* **TASK DETAILS**
Out of the material that follows, write out exactly the lines from the line with "You are a computer-use agent. The" to the line with "The width and height of the screenshot is (1456, 819).", both ends included, and no others.

============

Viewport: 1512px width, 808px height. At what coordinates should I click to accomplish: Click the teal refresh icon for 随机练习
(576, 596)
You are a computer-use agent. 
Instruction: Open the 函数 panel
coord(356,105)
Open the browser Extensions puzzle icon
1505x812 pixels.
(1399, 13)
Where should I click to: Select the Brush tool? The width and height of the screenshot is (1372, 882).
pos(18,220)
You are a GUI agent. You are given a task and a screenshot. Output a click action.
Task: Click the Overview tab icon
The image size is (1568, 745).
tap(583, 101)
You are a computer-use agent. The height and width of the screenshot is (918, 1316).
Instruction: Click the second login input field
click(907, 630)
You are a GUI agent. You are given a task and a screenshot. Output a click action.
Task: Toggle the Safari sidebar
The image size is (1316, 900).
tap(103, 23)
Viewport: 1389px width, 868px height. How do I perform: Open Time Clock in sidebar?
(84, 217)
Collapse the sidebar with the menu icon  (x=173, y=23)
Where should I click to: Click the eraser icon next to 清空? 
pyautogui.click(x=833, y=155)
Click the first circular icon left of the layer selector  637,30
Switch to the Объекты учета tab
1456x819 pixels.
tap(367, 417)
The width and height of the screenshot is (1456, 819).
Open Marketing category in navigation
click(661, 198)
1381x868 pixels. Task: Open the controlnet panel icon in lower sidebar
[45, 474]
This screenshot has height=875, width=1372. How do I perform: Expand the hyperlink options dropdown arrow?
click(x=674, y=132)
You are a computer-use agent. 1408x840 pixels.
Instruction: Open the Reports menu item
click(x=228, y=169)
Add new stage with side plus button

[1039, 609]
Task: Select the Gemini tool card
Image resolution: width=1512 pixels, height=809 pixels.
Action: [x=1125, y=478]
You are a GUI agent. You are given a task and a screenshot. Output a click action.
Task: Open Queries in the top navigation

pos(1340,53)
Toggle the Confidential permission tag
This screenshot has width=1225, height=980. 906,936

============

* **ANSWER TO THIS EXERCISE**
You are a computer-use agent. The height and width of the screenshot is (918, 1316).
Instruction: Click the second login input field
click(907, 630)
You are a GUI agent. You are given a task and a screenshot. Output a click action.
Task: Toggle the Safari sidebar
The image size is (1316, 900).
tap(103, 23)
Viewport: 1389px width, 868px height. How do I perform: Open Time Clock in sidebar?
(84, 217)
Collapse the sidebar with the menu icon  (x=173, y=23)
Where should I click to: Click the eraser icon next to 清空? 
pyautogui.click(x=833, y=155)
Click the first circular icon left of the layer selector  637,30
Switch to the Объекты учета tab
1456x819 pixels.
tap(367, 417)
The width and height of the screenshot is (1456, 819).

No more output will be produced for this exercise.